» **Set of tasks**
A) Transcribe everything in the time-travel article from "While that covers" down to "a COVID test.".
B) In the time-travel article, what roles does Chris Donaghue hold?

» **Selected excerpt**

▼▼▼

While that covers the basics, astrophysicist Joseph Lorenzo Hall offers a few biological matters that could complicate things further. For one, you could run the risk of bringing a pathogen back to a time before it first appeared. So, say you invented the time machine in lockdown last year, then celebrated back when you were still in decent shape in college and you didn’t know that you had COVID. This could result in you introducing COVID decades before it originally appeared. The lesson here is, before you go back in time and fuck yourself, get a COVID test.

Hall notes one other biological concern: Would it matter if you had gender reassignment surgery between the time you invented the time machine and whatever year you go back to, thereby making it possible to not only fuck, but impregnate yourself? He says that the answer there is “maybe” once again, but that would depend upon modern science (and by that I mean actual science, not broken-physics time-travel science). 

On that note, modern science would have to figure out a way to bestow new reproductive capabilities during surgery. For example, if you were born with a penis and testes, but you wanted to reproduce with your past self, your future self would need functional ovaries and a uterus to do so. But current surgical methods mostly deal with altering external genitalia only, meaning that if you wanted a bun in the oven, you’d first have to travel to the future when surgery becomes more advanced, then go back in time to fuck yourself as the opposite gender. 

Whenever that happens, Hall says, “One might have a reasonable shot of impregnating their past self. I’m no geneticist, but there are probably very serious consequences in terms of dominant and recessive genetic traits that would unfortunately make many of these offspring nonviable.” 

However, there are more potential consequences than just the biological and the astrophysical — there are also ethical and even semi-philosophical concerns. For those, I turned to  Chris Donaghue, sex therapist, author of Sex Outside the Lines and co-host of Loveline

The first ethical consideration here would be if one of the two versions of yourself was presently in a relationship. In that case, would getting it on with another you constitute infidelity? To this, Donaghue says, “If you’re in a relationship with another person, they have a right to weigh in on partnered sex that you might have with others. However, no one has the right to weigh in on your solo-sexuality — that’s where you have to practice physical and psychological autonomy. Some couples think they can weigh in on their partner’s porn usage or things like that, but I remind them that solo-sexuality is about our relationship to ourselves, and it’s important that we have that. So, in this situation, I’d say that’s totally in the domain of self because it’s not with another person.”

▲▲▲

» **Dataset**
▼▼▼

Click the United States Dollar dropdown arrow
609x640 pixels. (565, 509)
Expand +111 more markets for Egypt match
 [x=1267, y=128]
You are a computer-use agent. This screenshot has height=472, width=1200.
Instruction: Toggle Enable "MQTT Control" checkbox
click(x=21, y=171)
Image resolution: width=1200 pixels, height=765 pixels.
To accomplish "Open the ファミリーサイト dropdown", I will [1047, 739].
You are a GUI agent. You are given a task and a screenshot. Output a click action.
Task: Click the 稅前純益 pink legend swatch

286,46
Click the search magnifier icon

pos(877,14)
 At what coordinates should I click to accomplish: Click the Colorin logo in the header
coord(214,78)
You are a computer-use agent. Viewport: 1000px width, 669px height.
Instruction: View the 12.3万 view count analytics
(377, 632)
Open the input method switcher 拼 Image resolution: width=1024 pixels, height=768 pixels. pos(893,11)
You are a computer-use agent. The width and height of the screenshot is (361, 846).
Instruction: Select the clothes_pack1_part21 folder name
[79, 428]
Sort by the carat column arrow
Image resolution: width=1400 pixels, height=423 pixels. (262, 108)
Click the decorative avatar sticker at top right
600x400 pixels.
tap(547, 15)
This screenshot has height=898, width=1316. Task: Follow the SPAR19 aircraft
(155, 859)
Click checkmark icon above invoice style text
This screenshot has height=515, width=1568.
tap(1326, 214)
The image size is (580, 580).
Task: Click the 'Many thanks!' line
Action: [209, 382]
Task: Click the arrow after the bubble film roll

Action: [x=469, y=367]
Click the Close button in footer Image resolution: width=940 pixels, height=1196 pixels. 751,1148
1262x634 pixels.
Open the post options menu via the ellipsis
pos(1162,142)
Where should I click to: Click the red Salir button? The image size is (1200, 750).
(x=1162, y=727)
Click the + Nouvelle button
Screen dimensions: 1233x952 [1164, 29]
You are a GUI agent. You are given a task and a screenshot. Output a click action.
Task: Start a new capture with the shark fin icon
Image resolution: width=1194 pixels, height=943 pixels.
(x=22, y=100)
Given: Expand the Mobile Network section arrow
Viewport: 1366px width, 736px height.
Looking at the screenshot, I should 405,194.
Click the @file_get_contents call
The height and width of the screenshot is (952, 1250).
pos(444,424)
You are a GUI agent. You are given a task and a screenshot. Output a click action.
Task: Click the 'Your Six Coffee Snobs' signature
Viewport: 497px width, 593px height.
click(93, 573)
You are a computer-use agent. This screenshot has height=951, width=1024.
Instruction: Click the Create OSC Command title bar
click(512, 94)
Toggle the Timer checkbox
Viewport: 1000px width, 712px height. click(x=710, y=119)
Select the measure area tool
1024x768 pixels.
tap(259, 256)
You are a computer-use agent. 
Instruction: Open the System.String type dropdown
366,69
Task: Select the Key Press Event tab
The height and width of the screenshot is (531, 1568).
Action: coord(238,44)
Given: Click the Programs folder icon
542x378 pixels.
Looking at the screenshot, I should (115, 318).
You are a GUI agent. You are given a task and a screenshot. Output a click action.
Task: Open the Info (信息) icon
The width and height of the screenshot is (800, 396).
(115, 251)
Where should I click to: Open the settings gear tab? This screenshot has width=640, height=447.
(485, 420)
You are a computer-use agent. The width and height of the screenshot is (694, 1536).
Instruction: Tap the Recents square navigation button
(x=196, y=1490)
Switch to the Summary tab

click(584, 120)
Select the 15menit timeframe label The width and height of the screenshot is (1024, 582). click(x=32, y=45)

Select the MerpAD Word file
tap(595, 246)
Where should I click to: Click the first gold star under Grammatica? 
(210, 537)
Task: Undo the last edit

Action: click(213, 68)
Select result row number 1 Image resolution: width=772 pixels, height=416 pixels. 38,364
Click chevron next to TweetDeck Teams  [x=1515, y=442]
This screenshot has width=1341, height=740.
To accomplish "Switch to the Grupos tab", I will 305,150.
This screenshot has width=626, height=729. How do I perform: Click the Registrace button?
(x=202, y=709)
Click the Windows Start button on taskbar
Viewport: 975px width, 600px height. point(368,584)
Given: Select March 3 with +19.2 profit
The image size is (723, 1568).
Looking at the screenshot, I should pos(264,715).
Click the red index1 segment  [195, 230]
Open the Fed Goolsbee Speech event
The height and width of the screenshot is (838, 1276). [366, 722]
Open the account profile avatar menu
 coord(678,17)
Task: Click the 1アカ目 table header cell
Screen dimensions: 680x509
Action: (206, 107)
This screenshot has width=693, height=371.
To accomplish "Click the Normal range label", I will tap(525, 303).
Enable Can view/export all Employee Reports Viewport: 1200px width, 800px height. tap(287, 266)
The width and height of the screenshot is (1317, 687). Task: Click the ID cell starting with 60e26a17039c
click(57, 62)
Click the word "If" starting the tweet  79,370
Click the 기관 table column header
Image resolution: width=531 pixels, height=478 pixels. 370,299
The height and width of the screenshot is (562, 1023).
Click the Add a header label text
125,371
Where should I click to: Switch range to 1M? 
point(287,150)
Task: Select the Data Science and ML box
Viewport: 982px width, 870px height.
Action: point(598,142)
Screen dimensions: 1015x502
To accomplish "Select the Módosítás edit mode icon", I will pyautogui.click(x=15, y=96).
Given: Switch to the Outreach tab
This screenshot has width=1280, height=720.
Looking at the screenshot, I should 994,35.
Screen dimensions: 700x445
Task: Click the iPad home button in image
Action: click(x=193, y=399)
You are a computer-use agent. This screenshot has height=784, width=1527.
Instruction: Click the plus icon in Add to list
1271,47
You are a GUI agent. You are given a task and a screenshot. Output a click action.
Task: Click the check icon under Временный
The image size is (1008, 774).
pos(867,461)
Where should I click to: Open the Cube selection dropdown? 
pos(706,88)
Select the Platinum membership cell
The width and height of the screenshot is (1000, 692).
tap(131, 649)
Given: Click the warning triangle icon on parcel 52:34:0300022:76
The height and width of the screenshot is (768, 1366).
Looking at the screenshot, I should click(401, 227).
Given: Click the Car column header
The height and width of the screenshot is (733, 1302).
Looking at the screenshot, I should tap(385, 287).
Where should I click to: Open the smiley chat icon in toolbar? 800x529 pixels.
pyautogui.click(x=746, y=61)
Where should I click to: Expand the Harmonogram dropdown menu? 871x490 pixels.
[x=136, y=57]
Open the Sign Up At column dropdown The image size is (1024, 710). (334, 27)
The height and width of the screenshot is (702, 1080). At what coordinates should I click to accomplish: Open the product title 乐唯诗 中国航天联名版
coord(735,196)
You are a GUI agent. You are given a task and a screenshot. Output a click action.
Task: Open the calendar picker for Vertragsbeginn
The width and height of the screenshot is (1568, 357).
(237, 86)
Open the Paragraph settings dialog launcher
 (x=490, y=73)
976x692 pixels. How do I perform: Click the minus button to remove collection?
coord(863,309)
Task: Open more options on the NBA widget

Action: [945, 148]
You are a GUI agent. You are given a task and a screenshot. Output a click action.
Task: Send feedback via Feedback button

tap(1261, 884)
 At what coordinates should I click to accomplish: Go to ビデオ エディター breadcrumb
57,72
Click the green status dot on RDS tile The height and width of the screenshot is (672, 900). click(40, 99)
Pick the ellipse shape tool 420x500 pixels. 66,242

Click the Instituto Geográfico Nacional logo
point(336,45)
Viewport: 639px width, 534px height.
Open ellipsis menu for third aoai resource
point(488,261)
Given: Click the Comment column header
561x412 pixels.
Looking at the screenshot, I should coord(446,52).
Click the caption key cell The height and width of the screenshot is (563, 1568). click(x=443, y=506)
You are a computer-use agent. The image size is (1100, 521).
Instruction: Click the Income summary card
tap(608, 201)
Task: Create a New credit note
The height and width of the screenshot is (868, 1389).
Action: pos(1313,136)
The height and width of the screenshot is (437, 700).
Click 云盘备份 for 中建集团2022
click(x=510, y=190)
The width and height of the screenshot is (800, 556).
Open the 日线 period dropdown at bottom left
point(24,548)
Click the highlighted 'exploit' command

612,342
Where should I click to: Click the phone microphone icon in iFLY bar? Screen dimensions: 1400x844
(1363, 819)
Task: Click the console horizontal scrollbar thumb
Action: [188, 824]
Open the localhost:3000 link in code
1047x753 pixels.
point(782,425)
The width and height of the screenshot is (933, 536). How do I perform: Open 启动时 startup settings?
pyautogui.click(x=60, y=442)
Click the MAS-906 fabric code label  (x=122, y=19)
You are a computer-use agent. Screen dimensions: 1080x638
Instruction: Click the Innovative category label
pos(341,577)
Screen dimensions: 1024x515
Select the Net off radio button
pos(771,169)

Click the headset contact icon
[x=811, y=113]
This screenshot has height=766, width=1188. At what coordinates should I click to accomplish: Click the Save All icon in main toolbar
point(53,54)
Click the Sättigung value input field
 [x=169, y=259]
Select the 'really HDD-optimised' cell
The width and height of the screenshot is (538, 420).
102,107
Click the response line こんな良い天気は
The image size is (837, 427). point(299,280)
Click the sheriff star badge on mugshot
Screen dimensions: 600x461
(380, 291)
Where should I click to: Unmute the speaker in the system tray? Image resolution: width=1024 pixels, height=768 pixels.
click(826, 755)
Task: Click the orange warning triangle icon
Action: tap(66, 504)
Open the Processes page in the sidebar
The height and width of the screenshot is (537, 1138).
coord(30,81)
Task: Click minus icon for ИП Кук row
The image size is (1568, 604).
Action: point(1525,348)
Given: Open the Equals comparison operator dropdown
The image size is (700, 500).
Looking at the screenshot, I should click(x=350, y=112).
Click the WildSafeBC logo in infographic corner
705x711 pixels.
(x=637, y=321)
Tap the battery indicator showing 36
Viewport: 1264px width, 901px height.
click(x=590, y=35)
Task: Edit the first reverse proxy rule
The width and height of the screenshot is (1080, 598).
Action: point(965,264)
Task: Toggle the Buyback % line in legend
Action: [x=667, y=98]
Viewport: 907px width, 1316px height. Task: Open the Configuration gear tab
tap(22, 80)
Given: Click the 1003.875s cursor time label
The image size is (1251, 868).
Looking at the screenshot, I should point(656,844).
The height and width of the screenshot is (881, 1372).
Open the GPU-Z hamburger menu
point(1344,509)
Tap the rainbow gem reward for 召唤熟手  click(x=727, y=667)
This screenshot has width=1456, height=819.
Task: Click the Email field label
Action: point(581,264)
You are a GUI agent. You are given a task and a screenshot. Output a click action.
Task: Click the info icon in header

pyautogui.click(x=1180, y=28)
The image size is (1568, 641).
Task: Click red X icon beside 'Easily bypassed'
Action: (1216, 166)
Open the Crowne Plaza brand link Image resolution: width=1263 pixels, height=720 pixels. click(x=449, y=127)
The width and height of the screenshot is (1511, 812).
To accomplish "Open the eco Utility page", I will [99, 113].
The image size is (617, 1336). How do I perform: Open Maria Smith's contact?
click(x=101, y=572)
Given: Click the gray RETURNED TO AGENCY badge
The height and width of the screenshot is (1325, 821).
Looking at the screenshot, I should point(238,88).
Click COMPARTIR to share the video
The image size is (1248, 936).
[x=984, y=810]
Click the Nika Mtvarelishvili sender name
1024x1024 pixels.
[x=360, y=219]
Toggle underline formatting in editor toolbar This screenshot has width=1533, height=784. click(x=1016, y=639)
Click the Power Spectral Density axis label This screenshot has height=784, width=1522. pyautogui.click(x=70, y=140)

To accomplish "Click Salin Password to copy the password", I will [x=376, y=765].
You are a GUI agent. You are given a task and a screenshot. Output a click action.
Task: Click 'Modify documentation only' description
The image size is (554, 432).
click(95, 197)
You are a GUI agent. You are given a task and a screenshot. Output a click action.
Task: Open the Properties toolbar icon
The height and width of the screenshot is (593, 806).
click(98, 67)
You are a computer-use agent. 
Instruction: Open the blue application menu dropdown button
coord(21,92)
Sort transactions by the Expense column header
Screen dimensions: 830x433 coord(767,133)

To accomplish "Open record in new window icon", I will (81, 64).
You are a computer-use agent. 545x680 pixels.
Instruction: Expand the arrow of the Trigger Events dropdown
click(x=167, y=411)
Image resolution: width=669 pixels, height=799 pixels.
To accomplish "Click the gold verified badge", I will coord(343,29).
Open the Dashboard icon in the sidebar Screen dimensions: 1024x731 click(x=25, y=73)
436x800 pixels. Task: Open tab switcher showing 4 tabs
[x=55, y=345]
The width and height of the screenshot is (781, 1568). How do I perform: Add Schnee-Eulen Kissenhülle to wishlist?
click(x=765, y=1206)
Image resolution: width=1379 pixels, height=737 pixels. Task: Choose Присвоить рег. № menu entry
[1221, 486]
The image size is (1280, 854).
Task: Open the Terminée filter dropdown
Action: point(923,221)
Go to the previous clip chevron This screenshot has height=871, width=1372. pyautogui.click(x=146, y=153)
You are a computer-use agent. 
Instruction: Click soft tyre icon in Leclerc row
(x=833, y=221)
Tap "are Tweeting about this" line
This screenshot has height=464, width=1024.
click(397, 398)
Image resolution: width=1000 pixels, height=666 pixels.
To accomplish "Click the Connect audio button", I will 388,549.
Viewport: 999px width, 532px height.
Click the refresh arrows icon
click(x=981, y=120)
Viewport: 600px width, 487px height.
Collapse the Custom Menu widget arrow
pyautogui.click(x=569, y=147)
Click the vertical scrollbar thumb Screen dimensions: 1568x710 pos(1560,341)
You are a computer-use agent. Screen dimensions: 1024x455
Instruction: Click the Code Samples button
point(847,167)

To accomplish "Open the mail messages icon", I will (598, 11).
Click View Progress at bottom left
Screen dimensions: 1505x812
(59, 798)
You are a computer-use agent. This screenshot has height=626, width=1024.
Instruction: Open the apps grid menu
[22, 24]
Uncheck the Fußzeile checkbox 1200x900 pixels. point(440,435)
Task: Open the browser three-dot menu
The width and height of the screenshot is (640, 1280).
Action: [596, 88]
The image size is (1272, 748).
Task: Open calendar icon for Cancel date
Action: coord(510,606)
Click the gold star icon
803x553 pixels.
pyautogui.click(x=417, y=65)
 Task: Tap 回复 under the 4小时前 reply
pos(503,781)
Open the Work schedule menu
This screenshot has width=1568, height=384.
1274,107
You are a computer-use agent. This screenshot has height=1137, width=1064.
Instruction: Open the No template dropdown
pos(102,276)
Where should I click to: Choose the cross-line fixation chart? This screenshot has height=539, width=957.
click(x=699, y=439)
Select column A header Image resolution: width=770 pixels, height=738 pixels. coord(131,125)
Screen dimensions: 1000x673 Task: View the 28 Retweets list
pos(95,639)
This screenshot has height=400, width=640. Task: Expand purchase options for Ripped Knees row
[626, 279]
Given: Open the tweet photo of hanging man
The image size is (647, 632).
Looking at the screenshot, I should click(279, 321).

▲▲▲

» **Per-task outputs**
A)
While that covers the basics, astrophysicist Joseph Lorenzo Hall offers a few biological matters that could complicate things further. For one, you could run the risk of bringing a pathogen back to a time before it first appeared. So, say you invented the time machine in lockdown last year, then celebrated back when you were still in decent shape in college and you didn’t know that you had COVID. This could result in you introducing COVID decades before it originally appeared. The lesson here is, before you go back in time and fuck yourself, get a COVID test.

B) He is a sex therapist, the author of Sex Outside the Lines, and a co-host of Loveline.